In the last month, the Museum has installed two new exhibitions: Hats Off: Stylish Selections from the Illinois Legacy Collection and Harvesting the River: Pearl Buttons.

Hat’s Off contains wide variety of women’s hats from the Museum’s collection. They include a winter bonnet, a mourning bonnet, and a hat made from an entire barn owl.*



Harvesting the River: Pearl Buttons tells the story of the mussel shell pearl button industry in Illinois. Mussels are important ecologically as they filter water in streams and lakes. Today they are one of the most endangered and threatened creatures in Illinois.


Harvesting the River: Pearl Buttonis located in the Hot Science Gallery of the Changes exhibition on the first floor. It will be on display through May of 2019.

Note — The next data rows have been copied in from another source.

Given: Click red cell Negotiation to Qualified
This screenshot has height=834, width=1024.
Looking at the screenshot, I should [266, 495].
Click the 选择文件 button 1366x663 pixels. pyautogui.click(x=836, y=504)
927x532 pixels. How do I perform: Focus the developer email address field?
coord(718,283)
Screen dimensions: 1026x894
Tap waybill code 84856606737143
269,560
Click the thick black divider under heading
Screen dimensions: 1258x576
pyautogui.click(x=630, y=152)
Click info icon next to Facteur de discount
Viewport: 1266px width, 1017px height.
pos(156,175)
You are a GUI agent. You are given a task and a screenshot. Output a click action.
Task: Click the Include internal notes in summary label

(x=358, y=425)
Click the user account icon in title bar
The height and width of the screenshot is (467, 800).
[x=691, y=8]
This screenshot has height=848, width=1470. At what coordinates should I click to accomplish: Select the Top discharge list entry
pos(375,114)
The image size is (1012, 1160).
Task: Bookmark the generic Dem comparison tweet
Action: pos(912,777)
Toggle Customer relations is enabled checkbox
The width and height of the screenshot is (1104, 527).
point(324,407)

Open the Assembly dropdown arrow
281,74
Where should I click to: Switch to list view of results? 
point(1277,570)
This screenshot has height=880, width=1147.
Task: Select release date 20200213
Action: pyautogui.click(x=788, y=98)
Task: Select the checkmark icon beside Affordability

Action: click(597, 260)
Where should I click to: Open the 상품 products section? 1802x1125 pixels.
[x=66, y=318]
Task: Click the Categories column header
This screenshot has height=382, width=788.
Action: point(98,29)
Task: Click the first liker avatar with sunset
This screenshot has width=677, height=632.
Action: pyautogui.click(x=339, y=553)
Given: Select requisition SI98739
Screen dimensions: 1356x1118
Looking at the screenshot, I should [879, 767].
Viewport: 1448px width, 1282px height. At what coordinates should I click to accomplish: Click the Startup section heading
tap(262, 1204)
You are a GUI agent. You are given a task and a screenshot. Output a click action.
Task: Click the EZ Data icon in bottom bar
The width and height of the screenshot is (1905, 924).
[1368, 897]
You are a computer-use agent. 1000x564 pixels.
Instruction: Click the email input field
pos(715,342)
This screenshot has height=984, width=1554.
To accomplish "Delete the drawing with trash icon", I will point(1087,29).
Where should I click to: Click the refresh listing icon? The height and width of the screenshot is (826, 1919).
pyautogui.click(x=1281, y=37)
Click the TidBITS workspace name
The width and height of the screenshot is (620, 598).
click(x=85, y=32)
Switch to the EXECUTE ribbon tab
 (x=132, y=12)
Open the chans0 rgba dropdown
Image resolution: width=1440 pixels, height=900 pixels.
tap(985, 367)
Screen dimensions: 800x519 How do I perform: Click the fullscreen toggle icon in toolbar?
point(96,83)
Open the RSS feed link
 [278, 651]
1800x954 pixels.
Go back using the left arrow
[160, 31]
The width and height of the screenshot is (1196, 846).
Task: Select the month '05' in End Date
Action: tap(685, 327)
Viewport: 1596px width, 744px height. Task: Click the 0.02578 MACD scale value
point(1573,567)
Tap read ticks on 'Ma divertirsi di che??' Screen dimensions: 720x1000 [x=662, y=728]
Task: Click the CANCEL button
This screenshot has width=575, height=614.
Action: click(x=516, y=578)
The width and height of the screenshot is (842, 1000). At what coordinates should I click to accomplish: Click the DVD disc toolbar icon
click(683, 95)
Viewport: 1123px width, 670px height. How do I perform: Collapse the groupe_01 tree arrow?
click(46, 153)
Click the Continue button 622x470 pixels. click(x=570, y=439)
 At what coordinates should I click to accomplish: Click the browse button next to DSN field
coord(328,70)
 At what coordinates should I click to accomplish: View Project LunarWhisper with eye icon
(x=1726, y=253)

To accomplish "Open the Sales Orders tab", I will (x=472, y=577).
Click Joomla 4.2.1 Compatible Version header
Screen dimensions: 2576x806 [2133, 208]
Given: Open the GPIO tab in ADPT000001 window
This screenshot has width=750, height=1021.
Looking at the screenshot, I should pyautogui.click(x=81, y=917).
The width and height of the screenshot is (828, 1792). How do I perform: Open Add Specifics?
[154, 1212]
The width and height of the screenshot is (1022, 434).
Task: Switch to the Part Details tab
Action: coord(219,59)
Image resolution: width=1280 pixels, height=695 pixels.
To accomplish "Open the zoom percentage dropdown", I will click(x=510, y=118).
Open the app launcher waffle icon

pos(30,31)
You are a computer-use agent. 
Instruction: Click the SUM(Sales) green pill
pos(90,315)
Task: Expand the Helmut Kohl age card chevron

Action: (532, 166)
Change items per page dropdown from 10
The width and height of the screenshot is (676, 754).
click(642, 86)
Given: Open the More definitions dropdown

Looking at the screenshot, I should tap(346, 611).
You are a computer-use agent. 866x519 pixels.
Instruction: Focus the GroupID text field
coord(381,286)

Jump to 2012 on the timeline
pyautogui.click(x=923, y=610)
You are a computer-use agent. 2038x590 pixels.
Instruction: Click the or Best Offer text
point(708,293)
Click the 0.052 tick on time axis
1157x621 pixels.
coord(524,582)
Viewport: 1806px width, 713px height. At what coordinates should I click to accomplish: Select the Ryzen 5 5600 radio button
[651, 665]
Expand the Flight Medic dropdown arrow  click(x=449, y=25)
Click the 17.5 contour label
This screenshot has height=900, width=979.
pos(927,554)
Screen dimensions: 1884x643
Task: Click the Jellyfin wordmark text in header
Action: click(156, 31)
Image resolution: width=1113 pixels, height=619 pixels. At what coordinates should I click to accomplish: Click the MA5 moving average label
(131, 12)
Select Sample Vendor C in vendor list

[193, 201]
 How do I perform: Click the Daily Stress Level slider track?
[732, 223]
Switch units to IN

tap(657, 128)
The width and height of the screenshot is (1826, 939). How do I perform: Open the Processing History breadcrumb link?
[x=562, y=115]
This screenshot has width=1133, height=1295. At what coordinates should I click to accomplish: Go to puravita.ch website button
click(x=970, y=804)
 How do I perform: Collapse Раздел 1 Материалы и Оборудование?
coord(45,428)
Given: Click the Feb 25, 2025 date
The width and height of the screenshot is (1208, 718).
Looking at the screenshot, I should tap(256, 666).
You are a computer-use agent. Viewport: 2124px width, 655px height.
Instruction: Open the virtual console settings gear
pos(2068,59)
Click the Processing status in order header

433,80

* The owl hat was made by Retta Nichols whose son shot the owl in 1940 shortly before leaving home to serve in WWII. The millinery trade is often connected to the decline and extinction of numerous bird species in the 19th century. The Migratory Bird Treaty Act was passed in 1918 in response to the efforts of conservationists who feared more species would be lost to the feather trade. Owls were not protected by the act until a 1972 amendment added 32 families of birds, including eagles, hawks, owls, and corvids (crows, jays, and magpies).

Illinois State Museum History Site Live

The website dedicated to the history of the Illinois State Museum is up and running. “The Story of Illinois” is a project of the Illinois State Museum Library, which secured a $12,500 Illinois History Digital Imaging grant from the Illinois State Library to begin to digitize the Museum’s archives relating to its history.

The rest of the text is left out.